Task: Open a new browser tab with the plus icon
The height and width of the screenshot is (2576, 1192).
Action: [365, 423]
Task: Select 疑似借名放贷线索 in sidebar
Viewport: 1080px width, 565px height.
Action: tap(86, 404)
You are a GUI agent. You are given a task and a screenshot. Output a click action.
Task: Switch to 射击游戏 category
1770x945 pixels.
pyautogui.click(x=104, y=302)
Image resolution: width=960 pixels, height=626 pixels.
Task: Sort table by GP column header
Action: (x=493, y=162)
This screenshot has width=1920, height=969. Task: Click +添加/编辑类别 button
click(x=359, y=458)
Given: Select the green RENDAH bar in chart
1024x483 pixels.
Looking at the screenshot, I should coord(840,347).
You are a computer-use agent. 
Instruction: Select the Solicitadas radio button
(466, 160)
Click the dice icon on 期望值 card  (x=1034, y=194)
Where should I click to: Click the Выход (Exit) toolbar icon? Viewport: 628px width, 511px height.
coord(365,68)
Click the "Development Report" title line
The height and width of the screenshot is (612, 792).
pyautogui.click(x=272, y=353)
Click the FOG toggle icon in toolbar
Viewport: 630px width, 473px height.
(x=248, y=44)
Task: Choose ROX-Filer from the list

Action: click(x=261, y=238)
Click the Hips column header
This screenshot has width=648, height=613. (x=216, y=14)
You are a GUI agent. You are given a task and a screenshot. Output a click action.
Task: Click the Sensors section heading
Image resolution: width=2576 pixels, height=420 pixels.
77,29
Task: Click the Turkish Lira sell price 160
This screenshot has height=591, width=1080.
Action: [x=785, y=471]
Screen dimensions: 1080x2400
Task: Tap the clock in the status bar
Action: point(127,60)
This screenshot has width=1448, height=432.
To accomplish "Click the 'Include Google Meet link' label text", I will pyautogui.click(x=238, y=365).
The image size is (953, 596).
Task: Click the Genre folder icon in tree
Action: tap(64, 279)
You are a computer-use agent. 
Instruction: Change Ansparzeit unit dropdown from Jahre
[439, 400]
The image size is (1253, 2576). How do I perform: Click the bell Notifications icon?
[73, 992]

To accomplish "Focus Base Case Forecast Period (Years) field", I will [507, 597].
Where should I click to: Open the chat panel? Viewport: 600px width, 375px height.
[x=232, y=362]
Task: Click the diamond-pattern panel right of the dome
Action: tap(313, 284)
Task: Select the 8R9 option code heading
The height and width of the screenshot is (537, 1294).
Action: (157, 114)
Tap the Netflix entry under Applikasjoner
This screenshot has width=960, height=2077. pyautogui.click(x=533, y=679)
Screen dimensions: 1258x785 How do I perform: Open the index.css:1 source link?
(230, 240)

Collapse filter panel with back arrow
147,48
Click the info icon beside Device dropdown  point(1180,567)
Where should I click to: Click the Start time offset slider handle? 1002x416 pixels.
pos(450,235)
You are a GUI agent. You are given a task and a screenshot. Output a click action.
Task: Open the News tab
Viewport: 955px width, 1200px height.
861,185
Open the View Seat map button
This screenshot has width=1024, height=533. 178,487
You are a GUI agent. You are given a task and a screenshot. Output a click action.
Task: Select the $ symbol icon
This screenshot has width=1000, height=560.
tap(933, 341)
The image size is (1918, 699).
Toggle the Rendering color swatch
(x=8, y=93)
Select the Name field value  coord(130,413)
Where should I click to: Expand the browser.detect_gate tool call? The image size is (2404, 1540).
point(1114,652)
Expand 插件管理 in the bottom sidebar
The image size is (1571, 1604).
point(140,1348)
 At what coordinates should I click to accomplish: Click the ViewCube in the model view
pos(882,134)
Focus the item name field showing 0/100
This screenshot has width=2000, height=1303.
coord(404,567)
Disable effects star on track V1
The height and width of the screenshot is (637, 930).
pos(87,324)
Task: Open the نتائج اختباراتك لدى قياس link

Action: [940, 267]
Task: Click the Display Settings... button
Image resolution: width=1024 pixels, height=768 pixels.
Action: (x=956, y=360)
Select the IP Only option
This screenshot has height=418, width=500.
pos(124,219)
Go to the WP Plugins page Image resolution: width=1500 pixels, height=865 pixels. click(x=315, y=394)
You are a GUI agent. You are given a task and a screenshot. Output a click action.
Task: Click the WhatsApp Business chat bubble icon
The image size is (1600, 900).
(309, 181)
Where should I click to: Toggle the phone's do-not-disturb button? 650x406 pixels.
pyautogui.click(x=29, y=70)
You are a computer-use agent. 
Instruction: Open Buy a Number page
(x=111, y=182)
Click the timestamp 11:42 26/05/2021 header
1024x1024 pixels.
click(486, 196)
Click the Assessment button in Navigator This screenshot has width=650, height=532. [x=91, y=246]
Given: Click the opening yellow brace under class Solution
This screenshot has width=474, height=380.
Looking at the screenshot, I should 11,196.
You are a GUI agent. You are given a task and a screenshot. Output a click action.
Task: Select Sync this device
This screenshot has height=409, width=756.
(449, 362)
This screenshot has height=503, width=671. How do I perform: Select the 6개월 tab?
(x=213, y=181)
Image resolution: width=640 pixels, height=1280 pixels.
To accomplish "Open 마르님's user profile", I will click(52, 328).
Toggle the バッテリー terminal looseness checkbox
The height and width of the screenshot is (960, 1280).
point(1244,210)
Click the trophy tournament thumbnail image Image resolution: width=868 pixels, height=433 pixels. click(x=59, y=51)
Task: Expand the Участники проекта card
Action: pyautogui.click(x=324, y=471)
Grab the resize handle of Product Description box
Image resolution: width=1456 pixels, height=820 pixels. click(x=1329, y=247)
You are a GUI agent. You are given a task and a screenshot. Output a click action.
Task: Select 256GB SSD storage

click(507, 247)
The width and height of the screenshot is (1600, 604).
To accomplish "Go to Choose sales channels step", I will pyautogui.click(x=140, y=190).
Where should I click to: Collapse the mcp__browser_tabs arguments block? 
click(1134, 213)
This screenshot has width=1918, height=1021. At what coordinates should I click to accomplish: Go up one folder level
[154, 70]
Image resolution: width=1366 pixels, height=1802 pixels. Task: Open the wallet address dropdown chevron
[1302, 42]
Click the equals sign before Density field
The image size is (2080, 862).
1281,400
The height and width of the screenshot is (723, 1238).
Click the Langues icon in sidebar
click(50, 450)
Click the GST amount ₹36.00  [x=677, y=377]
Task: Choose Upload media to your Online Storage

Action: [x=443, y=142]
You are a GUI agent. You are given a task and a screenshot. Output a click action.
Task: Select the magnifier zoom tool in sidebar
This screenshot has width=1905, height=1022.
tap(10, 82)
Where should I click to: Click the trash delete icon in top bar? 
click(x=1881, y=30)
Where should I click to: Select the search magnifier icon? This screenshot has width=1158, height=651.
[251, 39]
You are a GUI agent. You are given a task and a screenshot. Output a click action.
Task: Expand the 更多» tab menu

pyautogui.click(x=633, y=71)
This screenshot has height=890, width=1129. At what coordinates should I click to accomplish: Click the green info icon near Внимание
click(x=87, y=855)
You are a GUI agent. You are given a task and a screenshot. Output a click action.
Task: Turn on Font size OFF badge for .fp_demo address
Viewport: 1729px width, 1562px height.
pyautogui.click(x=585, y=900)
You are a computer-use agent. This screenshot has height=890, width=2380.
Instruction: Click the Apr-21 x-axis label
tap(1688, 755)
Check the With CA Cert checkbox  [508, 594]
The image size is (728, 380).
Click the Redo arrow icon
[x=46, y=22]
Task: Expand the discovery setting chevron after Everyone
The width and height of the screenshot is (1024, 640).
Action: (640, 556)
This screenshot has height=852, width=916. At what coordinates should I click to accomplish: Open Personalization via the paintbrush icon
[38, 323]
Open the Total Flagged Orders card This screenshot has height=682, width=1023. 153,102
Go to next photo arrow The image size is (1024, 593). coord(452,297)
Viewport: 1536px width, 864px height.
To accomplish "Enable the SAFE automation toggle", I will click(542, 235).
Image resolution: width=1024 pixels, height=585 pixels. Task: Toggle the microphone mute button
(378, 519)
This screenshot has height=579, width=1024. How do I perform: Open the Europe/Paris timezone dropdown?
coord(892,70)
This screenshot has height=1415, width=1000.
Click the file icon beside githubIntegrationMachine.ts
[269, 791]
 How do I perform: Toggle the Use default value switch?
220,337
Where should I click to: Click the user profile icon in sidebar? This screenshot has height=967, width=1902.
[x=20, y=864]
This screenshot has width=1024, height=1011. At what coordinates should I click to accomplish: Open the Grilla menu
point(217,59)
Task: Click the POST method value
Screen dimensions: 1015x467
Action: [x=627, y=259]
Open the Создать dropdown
■ ■ ■
== Brief ==
Transcribe the records above from the line holding "Where should I click to: Toggle" down to the line holding "Click the Assessment", inclusive, without adding anything.

== Exercise output ==
Where should I click to: Toggle the phone's do-not-disturb button? 650x406 pixels.
pyautogui.click(x=29, y=70)
You are a computer-use agent. 
Instruction: Open Buy a Number page
(x=111, y=182)
Click the timestamp 11:42 26/05/2021 header
1024x1024 pixels.
click(486, 196)
Click the Assessment button in Navigator This screenshot has width=650, height=532. [x=91, y=246]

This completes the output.